Short exercise: Copy out the lines below exactly, from the one containing "Open Associated with" through the one containing "[x=1108, y=774]", with both of those lines included.

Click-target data
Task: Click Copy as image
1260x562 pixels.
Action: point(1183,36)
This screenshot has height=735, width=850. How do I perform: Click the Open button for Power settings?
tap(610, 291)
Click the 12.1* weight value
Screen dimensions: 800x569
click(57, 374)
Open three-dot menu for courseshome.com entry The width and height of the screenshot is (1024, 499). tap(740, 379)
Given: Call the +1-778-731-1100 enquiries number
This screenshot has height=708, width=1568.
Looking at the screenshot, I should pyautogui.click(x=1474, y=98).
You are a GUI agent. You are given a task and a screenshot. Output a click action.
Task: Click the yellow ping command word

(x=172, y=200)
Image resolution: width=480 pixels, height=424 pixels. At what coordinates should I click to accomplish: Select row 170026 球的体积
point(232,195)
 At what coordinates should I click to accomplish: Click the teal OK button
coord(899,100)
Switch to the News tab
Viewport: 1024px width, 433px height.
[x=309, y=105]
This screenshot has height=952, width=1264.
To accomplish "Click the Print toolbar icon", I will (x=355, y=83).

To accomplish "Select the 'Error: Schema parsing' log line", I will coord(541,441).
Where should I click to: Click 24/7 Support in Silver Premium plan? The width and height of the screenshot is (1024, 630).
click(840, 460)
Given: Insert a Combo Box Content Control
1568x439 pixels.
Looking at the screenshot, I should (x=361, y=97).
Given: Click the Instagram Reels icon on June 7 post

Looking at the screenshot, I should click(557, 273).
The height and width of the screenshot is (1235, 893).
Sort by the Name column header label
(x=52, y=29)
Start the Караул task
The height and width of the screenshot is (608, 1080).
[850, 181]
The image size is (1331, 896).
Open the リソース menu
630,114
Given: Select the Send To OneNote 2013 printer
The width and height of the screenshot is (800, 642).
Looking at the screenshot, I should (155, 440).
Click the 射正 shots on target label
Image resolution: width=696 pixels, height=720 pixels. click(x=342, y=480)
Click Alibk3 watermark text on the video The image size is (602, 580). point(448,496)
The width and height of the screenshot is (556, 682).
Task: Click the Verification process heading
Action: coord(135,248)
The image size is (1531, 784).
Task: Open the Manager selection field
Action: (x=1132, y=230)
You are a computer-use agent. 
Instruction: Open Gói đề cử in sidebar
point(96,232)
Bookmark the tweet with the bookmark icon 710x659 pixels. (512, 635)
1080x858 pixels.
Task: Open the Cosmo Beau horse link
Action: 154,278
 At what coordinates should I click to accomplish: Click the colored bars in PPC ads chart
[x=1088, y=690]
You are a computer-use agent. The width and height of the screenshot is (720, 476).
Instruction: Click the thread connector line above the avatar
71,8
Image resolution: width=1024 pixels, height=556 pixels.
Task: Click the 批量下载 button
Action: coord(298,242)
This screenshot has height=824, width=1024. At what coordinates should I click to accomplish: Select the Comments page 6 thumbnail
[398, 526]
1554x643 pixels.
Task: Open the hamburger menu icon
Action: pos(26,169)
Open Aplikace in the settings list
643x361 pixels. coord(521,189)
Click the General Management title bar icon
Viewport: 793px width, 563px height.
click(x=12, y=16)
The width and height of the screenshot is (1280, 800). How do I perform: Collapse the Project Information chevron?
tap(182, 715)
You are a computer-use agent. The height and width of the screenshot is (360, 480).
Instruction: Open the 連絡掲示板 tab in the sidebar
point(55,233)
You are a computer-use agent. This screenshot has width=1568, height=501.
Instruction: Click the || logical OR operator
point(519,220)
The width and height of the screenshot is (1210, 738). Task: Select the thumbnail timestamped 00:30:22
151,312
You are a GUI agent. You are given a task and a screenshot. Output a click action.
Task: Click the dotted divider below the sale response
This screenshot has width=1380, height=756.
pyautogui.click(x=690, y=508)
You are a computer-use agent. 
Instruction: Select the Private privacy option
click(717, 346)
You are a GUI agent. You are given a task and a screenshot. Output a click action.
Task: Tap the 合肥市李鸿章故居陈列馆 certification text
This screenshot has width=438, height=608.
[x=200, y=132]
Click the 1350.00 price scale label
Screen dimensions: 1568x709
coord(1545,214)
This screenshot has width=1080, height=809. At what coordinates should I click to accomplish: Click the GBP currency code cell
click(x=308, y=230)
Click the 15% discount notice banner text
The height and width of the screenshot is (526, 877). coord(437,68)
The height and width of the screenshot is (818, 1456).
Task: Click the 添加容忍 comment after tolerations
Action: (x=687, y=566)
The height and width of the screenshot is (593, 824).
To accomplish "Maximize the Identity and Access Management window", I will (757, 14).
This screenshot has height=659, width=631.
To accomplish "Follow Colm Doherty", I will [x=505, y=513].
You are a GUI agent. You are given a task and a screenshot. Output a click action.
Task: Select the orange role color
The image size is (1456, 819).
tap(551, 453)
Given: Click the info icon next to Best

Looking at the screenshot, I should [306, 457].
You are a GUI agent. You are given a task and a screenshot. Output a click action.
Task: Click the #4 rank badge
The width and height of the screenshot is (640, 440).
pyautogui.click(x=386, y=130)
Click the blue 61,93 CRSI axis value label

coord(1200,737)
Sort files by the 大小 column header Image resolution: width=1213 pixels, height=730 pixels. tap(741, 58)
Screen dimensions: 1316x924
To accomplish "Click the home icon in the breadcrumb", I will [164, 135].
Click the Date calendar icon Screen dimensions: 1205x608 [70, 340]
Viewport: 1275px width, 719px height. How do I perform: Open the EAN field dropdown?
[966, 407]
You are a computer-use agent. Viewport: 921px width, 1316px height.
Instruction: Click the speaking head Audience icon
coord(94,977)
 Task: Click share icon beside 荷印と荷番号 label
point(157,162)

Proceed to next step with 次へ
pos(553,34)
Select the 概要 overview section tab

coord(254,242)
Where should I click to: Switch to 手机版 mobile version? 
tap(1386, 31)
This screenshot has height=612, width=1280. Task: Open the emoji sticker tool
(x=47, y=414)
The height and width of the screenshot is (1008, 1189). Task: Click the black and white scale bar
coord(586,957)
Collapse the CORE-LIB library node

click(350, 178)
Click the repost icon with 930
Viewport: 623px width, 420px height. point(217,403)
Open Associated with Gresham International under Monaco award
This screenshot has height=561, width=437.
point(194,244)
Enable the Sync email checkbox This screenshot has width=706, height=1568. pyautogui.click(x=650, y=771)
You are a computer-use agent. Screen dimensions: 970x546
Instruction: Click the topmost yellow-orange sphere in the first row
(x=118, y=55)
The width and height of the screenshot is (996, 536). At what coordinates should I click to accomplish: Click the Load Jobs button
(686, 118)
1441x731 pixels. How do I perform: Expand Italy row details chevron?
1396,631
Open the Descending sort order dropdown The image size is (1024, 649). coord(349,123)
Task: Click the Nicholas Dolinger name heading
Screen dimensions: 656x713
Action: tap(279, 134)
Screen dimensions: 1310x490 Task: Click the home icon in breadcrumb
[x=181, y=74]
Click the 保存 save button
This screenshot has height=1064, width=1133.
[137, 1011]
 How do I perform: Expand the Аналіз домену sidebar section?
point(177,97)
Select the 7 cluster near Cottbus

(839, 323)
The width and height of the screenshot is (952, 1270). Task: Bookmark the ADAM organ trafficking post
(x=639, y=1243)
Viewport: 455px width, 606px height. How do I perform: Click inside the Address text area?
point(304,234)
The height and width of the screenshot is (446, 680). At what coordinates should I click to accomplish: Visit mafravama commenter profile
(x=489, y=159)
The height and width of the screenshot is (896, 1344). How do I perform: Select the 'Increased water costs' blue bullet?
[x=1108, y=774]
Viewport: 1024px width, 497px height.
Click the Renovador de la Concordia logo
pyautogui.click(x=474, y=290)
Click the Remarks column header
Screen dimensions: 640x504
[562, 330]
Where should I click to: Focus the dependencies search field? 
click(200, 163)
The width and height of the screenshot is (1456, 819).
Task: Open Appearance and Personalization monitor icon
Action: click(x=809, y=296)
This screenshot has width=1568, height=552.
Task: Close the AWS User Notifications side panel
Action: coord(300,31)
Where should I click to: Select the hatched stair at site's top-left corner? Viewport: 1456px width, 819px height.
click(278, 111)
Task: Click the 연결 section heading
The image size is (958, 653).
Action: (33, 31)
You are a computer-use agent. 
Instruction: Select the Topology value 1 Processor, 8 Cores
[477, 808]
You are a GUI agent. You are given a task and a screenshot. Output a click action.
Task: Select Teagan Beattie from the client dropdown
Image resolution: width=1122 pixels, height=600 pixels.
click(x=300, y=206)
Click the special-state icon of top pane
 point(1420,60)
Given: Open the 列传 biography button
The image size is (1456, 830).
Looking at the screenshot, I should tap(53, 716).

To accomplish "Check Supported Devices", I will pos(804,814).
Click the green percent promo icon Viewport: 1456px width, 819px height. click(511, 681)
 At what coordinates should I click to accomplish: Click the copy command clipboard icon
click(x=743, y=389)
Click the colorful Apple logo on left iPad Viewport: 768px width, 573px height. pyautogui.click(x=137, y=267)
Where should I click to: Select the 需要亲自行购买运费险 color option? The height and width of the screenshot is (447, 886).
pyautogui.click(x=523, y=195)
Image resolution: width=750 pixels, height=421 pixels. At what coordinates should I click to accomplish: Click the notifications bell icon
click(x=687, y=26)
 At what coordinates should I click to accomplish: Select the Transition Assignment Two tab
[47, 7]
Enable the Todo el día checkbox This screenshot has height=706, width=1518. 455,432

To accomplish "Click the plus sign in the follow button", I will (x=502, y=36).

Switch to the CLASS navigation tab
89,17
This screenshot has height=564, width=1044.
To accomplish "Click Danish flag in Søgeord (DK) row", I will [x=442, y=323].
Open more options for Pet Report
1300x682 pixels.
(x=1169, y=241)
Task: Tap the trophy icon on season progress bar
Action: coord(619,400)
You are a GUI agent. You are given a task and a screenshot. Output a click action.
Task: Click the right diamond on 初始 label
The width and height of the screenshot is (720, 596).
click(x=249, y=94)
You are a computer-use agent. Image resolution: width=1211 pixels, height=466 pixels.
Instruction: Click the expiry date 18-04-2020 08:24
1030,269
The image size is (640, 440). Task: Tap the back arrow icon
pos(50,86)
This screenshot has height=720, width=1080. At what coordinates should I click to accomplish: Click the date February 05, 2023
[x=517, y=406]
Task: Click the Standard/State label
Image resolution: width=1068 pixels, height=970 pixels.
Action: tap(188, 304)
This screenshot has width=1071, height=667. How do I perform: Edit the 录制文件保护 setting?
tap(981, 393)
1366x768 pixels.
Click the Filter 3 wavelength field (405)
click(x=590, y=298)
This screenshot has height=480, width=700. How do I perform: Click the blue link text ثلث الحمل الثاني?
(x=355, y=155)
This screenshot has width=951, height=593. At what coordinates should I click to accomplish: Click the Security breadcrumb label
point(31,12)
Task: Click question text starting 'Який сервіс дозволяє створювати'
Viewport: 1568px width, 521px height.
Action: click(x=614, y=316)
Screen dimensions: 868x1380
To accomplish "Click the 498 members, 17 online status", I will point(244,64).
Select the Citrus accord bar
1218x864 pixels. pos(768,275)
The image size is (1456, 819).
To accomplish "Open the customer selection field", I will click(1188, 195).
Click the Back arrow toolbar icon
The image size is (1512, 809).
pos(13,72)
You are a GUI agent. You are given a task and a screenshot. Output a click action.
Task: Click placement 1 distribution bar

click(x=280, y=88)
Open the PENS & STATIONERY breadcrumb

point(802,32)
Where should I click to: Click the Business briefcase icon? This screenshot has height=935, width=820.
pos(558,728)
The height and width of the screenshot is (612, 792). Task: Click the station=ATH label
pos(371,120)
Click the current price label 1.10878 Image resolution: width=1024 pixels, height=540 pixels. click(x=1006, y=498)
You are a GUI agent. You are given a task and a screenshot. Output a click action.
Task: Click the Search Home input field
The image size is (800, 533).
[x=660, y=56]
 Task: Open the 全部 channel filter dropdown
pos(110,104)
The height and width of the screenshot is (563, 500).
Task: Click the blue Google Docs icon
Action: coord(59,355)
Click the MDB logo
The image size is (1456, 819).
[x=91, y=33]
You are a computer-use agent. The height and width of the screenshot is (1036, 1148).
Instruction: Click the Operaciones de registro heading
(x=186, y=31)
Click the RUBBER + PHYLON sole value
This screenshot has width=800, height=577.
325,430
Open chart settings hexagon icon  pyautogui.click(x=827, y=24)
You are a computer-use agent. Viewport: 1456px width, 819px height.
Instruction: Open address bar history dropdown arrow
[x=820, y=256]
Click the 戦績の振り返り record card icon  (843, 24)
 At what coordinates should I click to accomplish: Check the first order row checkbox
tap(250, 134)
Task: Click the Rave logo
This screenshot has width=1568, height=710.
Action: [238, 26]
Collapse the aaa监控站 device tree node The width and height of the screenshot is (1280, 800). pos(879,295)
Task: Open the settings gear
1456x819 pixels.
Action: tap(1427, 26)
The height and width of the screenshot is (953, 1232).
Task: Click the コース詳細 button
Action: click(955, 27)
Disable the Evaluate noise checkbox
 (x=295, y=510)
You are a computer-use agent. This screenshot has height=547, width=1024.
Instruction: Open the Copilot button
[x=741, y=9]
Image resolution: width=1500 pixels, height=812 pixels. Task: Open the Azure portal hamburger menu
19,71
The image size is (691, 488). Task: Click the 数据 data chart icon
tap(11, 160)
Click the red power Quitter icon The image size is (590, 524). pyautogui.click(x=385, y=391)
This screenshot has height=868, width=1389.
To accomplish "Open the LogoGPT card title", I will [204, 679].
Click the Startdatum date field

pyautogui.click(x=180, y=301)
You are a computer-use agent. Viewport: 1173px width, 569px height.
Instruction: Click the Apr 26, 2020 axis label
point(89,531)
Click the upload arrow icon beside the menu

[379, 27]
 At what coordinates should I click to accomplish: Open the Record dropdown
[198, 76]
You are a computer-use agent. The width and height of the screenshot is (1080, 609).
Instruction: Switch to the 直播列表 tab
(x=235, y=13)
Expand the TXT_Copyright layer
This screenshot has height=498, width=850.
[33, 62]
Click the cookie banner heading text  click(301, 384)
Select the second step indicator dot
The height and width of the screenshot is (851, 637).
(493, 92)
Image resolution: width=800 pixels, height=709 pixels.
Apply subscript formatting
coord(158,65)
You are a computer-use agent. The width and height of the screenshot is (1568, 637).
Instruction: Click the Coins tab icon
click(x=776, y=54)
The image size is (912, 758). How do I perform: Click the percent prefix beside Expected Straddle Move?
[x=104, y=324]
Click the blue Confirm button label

Response below:
Open Associated with Gresham International under Monaco award
This screenshot has height=561, width=437.
point(194,244)
Enable the Sync email checkbox This screenshot has width=706, height=1568. pyautogui.click(x=650, y=771)
You are a computer-use agent. Screen dimensions: 970x546
Instruction: Click the topmost yellow-orange sphere in the first row
(x=118, y=55)
The width and height of the screenshot is (996, 536). At what coordinates should I click to accomplish: Click the Load Jobs button
(686, 118)
1441x731 pixels. How do I perform: Expand Italy row details chevron?
1396,631
Open the Descending sort order dropdown The image size is (1024, 649). coord(349,123)
Task: Click the Nicholas Dolinger name heading
Screen dimensions: 656x713
Action: tap(279, 134)
Screen dimensions: 1310x490 Task: Click the home icon in breadcrumb
[x=181, y=74]
Click the 保存 save button
This screenshot has height=1064, width=1133.
[137, 1011]
 How do I perform: Expand the Аналіз домену sidebar section?
point(177,97)
Select the 7 cluster near Cottbus

(839, 323)
The width and height of the screenshot is (952, 1270). Task: Bookmark the ADAM organ trafficking post
(x=639, y=1243)
Viewport: 455px width, 606px height. How do I perform: Click inside the Address text area?
point(304,234)
The height and width of the screenshot is (446, 680). At what coordinates should I click to accomplish: Visit mafravama commenter profile
(x=489, y=159)
The height and width of the screenshot is (896, 1344). How do I perform: Select the 'Increased water costs' blue bullet?
[x=1108, y=774]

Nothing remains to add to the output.